About That Monstrous Black Hole We're All Orbiting (theatlantic.com) 101

Astronomers on Wednesday reported new telescope observations of the environment around the Milky Way's supermassive black hole, named Sagittarius A*, pronounced "a-star," and they transformed the data into a lively animation. From a report: The video is positively ghostly. Clumps of gas swirl around the black hole, traveling at about 30 percent of the speed of light. Astronomers collected the data for the visualization using an instrument on the European Southern Observatory's Very Large Telescope, located in the deserts of northern Chile. The instrument, appropriately named GRAVITY, detected flares of infrared radiation coming from the disk surrounding Sagittarius A*. The researchers believe the bursts originated very close to the black hole, in an incredibly tumultuous region known as the innermost stable orbit. Here, cosmic material is slung around violently, but it remains far away enough that it can circle the black hole safely without getting sucked into the darkness.
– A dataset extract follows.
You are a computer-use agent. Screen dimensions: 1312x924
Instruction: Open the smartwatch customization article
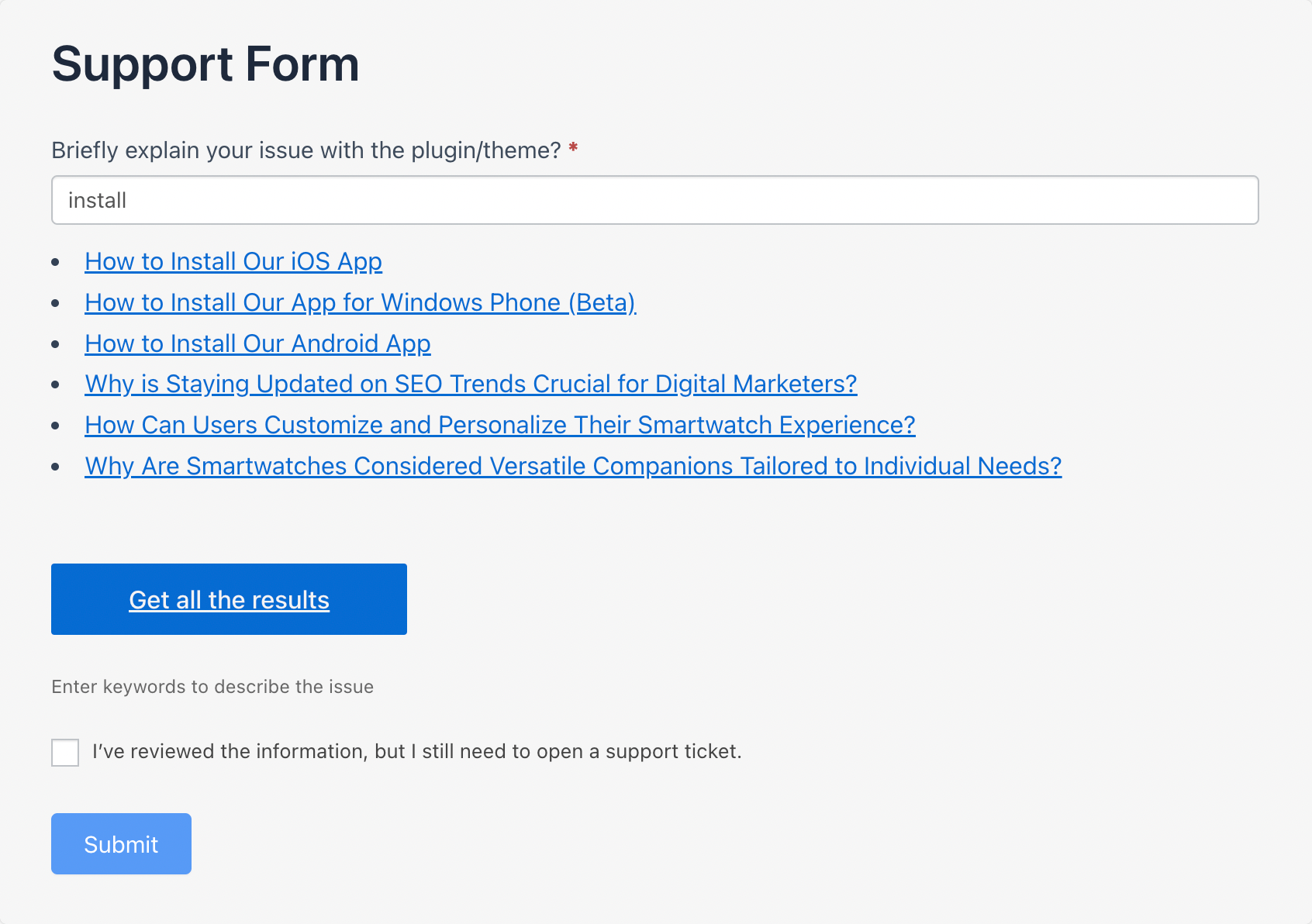(499, 426)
If the thought of orbiting a monstrous, star-gobbling black hole spooks you, don't worry. Earth, located about two-thirds out from the center of the Milky Way, is at a very safe distance. The planet is in no danger of being consumed and wiped off the face of the universe. But, like everything else in the galaxy, it has long been subject to the black hole's whims. When black holes belch radiation out into space, the outflow can heat surrounding gas so much that it prevents it from cooling. If cosmic dust can't cool, it can't condense to form individual, brand-new stars, including ones like our sun. Scientists suspect that the fates of galaxies -- whether they produce new stars or stop altogether -- rests with the supermassive black holes at their centers.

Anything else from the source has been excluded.